#### Material to process
※

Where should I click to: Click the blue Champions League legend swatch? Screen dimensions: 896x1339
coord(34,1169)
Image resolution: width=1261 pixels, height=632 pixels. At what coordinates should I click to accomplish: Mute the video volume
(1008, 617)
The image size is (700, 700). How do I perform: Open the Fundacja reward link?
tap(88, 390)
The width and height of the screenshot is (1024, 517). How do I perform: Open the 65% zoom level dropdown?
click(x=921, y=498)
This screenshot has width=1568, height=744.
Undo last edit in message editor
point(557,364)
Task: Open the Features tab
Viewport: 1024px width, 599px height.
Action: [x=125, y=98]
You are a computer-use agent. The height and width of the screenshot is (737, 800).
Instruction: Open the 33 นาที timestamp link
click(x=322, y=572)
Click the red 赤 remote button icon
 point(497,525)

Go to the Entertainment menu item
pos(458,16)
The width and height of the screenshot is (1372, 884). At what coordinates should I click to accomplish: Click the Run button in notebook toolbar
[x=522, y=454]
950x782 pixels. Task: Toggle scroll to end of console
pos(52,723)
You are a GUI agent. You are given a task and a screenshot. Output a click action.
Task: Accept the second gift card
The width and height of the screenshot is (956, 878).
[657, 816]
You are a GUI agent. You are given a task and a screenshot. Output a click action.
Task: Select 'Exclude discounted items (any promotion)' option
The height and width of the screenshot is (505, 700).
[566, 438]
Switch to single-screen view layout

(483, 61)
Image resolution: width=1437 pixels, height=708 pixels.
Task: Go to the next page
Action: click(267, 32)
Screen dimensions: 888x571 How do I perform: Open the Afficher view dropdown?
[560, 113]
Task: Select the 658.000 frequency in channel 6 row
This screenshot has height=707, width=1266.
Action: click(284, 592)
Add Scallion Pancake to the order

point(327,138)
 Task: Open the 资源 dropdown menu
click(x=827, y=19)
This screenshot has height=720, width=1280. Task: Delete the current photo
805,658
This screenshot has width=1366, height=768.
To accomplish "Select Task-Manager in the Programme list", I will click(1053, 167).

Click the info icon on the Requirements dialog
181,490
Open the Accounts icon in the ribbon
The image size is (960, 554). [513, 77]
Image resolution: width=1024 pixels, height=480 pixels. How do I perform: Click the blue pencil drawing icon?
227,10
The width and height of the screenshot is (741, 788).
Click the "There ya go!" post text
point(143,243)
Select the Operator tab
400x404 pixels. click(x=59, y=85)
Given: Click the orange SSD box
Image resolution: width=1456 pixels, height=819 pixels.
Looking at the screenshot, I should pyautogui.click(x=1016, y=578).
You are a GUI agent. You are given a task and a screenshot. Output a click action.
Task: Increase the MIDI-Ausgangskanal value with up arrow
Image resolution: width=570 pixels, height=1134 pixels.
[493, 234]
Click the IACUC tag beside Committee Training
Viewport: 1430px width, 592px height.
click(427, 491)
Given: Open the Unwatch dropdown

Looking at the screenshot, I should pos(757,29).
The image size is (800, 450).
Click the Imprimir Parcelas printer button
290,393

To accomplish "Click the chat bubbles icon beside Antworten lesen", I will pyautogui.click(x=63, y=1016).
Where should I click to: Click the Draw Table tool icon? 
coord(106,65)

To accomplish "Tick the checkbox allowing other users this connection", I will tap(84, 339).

※

#### Problem to solve
Please give the number of lines above that include the string "will", with nothing added.

#### Response area
3